И, к огромной своей радости, различила в ответ глухое, разъяренное хрипение:

— Убирайтесь хоть ко всем дьяволам!

А вскоре уже провожала их мрачная, изрядно поредевшая и потрепанная команда к единственной старенькой шлюпке, бросая на нежданного Юлииного защитника недобрые, но опасливые взгляды да шипя сквозь зубы ругательства.

И спускаясь в лодку, совсем не глядя на растерянную леди и щупленького, злого матроса на веслах, незнакомец вдруг сам себе улыбнулся с неожиданной, чарующей мягкостью и прошептал еле слышно:

— Ну что, довольна, Снежинка? Опять втянула ты нас в историю…

И почудился Юлии в ответ неслышный, бестелесно разлетевшийся над водой, женский смех.

***

Днище шлюпки заскрежетало о гальку на мелководье. Загадочный спутник Юлии закинул свой мешок за плечо, нетерпеливо спрыгнул в воду, ничуть не боясь замочить и без того жалкого вида сапоги, потопал было к берегу — но, оглянувшись на растерянно застывшую в лодке девушку, обреченно вздохнул и нелюбезно сгреб ее в охапку.
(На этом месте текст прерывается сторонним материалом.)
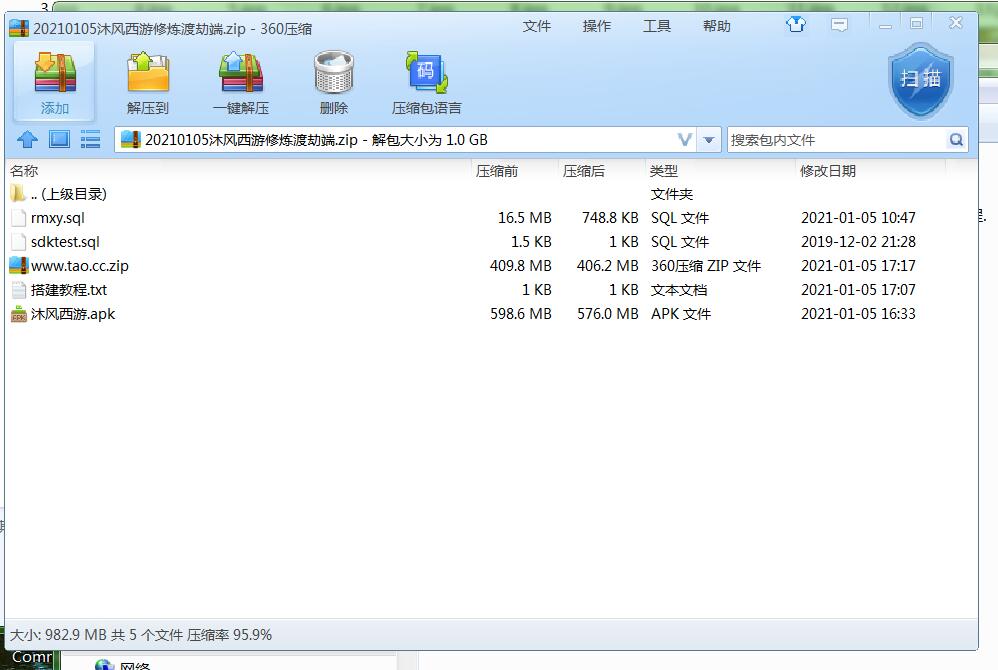Switch to large icon view

pyautogui.click(x=58, y=139)
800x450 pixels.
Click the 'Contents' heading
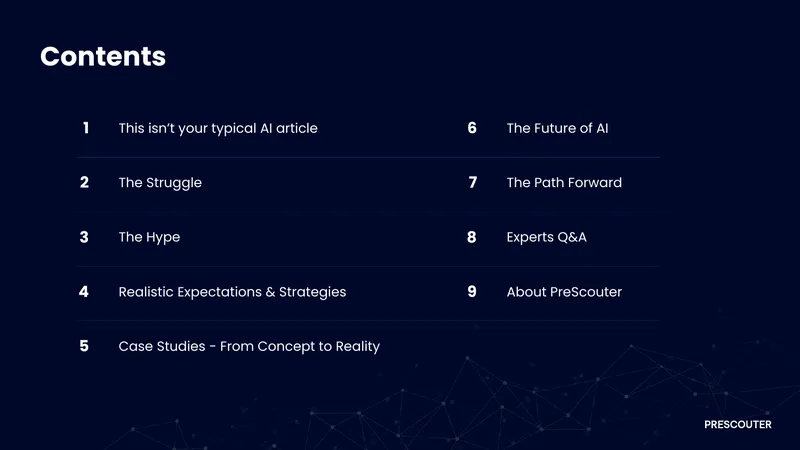(x=103, y=56)
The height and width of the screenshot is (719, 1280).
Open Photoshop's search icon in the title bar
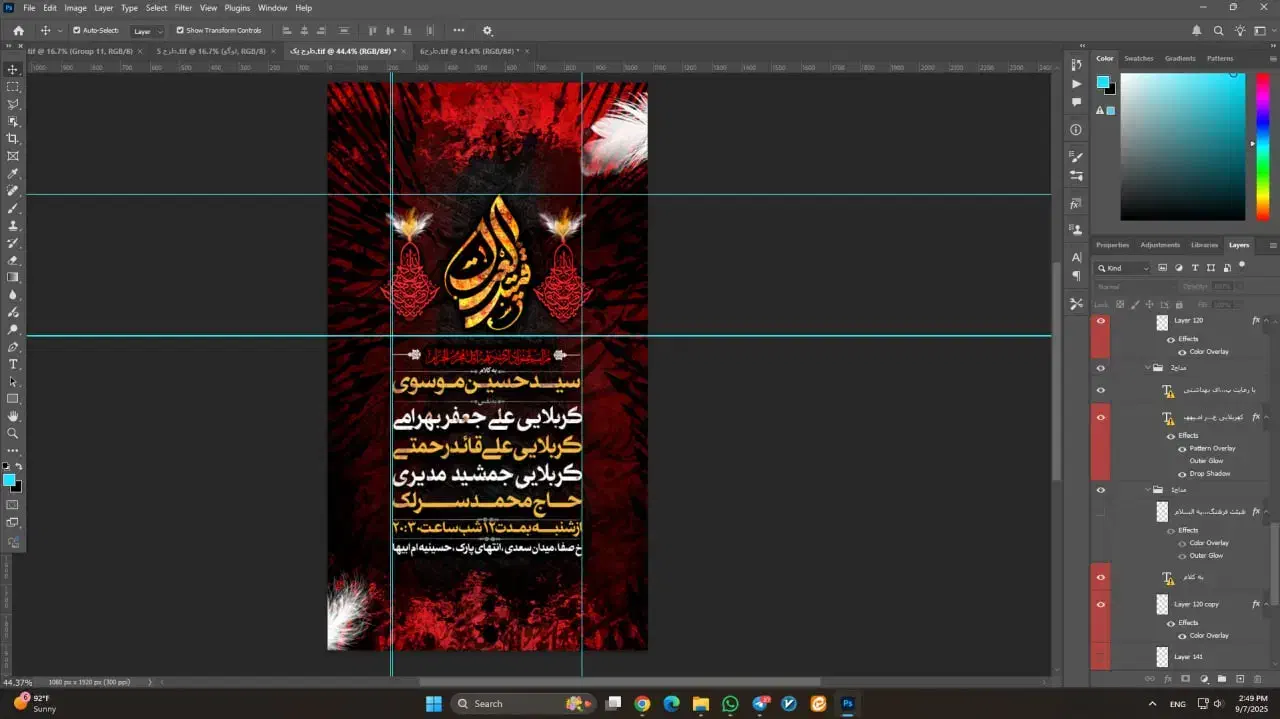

Пока незнакомец, как поклажу, тащил благородную леди на сушу, с его лица не сходил извечный вопрос мученика: «боги, за что мне это?». Однако Юлия, впервые так близко оказавшаяся к молодому (и очень привлекательному!) мужчине, раздражения его не замечала — с интересом пялилась на благородный профиль спасителя, испуская томные вздохи: словом, вовсю наслаждалась моментом. История ее побега, почти превратившаяся из романтичной в весьма скверную, теперь, похоже, возвращалась в нужное русло…

Но развить эту мысль девушка не успела: мрачный спутник, уже записанный было ею в благородные герои, небрежно поставил леди на каменистый, неухоженный пляж и, даже не оглянувшись, побрел прочь, углубляясь в кошмарные заросли, возникшие на месте давно заброшенного сада. Не зная, что еще делать, Юлия потащилась следом.

Идти было нелегко. Изящные туфельки по последней столичной моде так и норовили зацепиться носками за кочку или утонуть каблучком в земле, ветки хлестали по лицу, путались в волосах и плаще, а вокруг гнусно зудело комарье и мошки. Хвала богам, хоть паутину идущий впереди мужчина собирал на себя!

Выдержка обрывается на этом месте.